As discussed here previously, the current state of contango in the crude-oil market is failing to dissuade retail investors from piling into long WTI futures positions. This is despite the fact that the contango means investors in passive ETF-type funds stand to lose on every contract expiry (because funds have to pay a premium to roll positions into the next month).

Yet funds like the US Oil Fund have never been more popular.

The problem is reflected in Monday’s charts from Olivier Jakob at Petromatrix. Note the following graph which shows the current losses incurred on contract rolling (the so-called ‘roll yield’):

Petromatrix - Roll-yield WTI

And now note the corresponding expansion of the US Oil fund:

Petromatrix - US Oil fund length

Jakob, however, does appear to believe that at least some investors are beginning to catch on. Accordingly, he suggests a flattening of the curve could lead to an even bigger expansion in size of oil ETF positions. As he explains (our emphasis):

There has been a significant increase in positions of passive instruments (ETFs) in crude oil despite the heavily negative futures roll yield. The negative roll yield has started to bottom on Brent but is still extremely volatile on WTI. The narrowing of the crude contango if continued will not only take some layers of floating storage off the table it will more importantly bring higher interest from passive investors. It will take time for the layers of crude oil stocks to be reduced, but if the crude oil contango continues in its recent narrowing trend we will expect to see stronger flows of flat price buying on dips.
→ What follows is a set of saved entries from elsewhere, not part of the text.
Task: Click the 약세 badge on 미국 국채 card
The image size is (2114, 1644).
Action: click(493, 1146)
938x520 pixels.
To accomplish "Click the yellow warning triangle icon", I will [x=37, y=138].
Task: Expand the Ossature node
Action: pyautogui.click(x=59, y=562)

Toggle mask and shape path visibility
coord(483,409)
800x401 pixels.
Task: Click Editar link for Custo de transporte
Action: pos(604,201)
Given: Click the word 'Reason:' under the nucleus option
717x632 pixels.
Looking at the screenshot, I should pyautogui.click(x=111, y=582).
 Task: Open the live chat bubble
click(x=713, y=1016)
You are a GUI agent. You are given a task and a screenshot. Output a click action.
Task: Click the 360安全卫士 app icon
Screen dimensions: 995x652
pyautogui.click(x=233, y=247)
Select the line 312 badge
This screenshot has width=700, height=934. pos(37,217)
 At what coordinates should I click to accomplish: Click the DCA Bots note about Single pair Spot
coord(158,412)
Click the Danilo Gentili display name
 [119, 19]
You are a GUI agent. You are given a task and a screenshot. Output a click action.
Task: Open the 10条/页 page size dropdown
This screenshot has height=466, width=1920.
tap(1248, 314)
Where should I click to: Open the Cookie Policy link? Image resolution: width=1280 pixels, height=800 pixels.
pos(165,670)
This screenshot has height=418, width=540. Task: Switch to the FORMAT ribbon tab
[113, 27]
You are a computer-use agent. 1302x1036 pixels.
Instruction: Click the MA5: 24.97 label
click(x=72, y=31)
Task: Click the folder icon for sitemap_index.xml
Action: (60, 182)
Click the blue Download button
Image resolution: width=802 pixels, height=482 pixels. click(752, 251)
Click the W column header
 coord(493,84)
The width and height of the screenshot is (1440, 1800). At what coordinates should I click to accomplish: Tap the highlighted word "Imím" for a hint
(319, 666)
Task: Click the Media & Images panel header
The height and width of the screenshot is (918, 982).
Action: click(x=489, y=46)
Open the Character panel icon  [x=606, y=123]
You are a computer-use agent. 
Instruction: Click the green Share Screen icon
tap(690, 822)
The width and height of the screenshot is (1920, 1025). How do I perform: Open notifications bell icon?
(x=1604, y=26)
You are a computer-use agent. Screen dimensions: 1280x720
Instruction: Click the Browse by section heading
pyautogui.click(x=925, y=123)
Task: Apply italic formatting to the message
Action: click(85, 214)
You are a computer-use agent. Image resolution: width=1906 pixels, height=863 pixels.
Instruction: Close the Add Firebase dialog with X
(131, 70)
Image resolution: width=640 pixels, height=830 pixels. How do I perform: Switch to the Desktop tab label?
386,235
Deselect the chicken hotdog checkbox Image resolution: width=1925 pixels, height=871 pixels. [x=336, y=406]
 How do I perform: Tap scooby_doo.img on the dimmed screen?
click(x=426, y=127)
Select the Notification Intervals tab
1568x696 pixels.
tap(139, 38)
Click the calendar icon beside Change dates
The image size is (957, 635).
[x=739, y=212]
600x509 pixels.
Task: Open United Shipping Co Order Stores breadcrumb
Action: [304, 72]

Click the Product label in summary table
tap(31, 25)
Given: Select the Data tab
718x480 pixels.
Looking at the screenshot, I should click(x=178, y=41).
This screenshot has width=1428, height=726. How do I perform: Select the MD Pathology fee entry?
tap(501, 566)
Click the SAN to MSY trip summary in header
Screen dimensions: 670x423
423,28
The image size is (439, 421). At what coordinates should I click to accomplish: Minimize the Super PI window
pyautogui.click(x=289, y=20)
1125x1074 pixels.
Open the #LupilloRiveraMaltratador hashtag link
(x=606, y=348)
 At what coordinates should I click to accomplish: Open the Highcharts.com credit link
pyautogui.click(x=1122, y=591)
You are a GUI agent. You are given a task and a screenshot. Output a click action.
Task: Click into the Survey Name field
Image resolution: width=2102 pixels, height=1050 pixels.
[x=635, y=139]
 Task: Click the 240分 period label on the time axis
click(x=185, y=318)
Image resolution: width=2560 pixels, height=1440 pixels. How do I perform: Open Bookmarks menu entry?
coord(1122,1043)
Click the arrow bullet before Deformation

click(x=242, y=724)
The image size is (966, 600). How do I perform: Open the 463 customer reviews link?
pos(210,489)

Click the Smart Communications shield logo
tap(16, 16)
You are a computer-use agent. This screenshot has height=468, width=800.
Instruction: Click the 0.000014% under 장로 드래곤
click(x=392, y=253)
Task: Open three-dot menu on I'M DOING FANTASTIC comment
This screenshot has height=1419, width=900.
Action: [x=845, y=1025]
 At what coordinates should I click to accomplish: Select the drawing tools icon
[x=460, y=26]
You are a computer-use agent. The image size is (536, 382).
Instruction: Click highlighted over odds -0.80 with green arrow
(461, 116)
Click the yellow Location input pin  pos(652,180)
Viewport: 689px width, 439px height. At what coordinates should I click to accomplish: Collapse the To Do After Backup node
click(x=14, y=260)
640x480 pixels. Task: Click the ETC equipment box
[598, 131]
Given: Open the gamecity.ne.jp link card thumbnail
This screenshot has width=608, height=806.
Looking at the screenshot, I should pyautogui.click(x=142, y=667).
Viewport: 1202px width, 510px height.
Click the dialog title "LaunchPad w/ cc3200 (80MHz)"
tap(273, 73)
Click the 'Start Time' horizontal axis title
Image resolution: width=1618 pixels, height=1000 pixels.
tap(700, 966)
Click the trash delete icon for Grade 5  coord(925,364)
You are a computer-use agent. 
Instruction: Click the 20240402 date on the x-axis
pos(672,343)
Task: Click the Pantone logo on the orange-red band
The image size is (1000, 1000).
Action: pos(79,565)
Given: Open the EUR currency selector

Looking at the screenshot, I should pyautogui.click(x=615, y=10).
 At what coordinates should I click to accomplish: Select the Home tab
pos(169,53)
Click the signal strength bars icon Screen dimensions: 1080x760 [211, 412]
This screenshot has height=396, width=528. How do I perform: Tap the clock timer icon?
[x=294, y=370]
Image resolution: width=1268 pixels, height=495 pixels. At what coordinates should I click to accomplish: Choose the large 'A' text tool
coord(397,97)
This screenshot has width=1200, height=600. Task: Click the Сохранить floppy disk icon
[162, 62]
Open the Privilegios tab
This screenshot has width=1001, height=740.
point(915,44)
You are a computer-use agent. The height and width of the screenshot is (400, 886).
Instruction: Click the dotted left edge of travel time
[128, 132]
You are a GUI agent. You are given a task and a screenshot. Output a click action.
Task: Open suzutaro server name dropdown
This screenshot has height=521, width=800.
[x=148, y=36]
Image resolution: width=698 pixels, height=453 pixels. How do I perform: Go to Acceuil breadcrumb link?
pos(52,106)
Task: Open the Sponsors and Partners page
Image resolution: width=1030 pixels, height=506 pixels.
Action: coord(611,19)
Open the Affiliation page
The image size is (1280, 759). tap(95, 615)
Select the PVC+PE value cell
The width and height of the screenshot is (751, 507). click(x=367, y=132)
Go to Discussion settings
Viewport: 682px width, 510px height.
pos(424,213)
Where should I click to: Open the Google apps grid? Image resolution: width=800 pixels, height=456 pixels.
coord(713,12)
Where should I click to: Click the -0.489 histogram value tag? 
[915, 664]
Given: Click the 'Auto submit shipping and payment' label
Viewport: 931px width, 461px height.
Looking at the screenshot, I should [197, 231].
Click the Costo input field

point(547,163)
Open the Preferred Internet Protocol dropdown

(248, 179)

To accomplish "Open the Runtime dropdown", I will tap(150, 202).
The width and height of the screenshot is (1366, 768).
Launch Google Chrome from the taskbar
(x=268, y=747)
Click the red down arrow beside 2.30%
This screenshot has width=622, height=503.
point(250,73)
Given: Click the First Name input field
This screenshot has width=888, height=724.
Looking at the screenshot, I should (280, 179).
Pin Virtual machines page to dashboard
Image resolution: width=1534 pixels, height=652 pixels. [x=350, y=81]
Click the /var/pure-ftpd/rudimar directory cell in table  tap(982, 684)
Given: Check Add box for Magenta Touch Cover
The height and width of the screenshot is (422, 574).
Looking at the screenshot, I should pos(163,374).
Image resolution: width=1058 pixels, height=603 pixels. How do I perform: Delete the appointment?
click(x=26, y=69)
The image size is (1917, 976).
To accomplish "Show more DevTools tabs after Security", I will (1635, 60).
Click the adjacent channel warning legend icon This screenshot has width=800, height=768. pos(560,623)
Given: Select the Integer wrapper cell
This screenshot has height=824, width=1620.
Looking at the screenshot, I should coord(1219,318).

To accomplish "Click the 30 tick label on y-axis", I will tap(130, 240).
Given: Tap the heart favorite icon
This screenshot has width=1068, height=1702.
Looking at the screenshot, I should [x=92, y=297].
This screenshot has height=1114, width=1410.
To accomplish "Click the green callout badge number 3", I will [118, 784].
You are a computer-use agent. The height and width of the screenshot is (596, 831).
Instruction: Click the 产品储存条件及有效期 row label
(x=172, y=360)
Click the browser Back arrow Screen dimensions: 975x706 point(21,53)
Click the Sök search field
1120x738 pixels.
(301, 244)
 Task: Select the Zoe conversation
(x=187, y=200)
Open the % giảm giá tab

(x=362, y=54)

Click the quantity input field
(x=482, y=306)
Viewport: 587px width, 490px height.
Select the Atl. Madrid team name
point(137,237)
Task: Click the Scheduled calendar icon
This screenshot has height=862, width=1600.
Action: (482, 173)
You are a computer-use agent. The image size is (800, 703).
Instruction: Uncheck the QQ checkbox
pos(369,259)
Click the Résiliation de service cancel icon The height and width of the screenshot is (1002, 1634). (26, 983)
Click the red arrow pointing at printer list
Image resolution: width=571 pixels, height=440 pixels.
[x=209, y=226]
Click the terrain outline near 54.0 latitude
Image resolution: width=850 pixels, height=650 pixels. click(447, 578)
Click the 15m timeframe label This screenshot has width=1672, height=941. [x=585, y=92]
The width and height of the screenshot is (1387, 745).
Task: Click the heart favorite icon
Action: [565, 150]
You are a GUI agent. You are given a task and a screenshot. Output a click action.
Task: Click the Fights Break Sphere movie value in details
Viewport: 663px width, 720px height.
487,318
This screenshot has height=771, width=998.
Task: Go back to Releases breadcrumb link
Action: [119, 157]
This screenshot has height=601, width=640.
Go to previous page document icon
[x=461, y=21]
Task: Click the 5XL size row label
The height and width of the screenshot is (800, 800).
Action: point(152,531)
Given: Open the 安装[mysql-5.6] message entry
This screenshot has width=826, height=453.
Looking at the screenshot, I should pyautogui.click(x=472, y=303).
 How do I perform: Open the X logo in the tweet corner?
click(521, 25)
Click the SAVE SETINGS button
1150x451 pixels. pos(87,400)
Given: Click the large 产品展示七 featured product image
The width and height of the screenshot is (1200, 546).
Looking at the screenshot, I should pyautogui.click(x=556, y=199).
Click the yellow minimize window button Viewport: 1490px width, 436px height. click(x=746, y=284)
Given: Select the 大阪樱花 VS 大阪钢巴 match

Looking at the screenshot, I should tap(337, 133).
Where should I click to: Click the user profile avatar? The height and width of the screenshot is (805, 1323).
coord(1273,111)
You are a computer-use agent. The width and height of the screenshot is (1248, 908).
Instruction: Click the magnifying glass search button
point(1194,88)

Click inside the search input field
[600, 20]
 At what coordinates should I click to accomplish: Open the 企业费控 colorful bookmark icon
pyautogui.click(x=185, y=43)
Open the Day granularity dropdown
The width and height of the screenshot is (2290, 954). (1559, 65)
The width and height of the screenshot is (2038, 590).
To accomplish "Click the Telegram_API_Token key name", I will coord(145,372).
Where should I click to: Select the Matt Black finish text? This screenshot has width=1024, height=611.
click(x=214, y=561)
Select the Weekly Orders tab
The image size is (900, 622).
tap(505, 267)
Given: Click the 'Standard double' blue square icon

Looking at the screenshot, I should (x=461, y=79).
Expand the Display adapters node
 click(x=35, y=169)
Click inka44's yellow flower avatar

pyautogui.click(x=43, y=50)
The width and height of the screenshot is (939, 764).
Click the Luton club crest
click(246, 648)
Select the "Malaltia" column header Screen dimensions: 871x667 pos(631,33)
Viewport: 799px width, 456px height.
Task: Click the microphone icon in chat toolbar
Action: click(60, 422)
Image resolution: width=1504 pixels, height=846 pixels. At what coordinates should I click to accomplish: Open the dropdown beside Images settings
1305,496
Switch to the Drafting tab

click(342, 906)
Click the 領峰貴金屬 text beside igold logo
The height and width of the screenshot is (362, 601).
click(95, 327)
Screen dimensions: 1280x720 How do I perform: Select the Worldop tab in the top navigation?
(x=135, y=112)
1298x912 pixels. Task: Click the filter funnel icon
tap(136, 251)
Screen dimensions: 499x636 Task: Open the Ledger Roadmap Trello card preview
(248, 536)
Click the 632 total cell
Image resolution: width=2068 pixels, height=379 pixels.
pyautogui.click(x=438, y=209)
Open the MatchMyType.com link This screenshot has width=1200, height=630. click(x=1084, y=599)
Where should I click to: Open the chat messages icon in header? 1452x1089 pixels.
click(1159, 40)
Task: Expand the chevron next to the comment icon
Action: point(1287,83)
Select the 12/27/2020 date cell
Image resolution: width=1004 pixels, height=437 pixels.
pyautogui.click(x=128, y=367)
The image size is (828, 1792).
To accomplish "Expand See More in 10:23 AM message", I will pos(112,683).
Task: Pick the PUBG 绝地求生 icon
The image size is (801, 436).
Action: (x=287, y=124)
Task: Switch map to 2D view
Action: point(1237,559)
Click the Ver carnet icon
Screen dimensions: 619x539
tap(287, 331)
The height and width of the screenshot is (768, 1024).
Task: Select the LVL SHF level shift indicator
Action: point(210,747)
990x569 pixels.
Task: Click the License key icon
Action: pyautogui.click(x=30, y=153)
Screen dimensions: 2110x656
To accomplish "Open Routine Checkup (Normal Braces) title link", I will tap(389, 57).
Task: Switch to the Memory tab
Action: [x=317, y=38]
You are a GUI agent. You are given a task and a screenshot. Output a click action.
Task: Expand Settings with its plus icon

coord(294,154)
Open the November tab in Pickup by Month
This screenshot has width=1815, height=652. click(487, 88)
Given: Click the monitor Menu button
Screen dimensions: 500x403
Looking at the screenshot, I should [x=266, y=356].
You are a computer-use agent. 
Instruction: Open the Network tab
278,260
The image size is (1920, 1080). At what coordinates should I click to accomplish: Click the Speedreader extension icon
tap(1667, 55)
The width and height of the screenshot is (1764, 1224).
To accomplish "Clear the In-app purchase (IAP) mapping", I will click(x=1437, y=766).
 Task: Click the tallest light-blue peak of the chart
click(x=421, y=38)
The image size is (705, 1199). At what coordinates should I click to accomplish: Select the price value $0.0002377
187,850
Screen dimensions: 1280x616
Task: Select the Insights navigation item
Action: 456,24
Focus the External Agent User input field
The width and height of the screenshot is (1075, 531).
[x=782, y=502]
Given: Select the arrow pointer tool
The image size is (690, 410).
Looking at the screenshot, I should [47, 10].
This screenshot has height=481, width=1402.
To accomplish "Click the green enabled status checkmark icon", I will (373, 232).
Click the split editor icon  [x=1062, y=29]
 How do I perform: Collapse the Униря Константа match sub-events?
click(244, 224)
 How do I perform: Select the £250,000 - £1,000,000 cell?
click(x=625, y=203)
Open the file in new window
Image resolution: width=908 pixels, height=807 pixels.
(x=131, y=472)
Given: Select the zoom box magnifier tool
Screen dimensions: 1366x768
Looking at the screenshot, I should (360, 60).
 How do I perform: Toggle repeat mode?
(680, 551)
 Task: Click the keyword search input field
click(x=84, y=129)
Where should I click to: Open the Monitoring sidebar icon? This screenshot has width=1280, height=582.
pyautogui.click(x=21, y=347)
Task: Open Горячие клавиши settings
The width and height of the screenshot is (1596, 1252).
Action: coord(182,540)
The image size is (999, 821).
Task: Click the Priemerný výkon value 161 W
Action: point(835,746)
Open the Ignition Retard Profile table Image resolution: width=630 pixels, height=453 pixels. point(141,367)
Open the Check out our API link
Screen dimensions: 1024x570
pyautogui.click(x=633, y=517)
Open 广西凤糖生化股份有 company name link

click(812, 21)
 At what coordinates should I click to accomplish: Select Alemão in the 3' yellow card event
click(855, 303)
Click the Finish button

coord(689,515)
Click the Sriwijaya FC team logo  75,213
If any dramatic influx of long fund positions does occur – especially on signs the WTI curve is indeed flattening on the front-end – it would certainly add credence to Goldman Sachs’  view that when the bullish reversal comes it will come quickly.

In his FT opinion piece last Thursday, Jeffrey Currie, global head of commodities research at the bank, meanwhile, emphasised how the market has become disengaged from the actions of commodity investors . As he explained (our emphasis):

Furthermore, the current market distortions and volatility do not reflect the actions of commodity investors. For one, the ratio of traders today betting that oil prices will rise compared with those who expect further declines is greater than when crude hit $147 a barrel, reflecting speculators’ views that crude is cheap. In addition, while notional investment in commodity indices is down massively, the number of barrels they own is only down 20 per cent. This reinforces our view that today, like last summer, investors have little impact on oil prices and the observed price volatility. Instead, the focus must be on inadequate energy infrastructure investment.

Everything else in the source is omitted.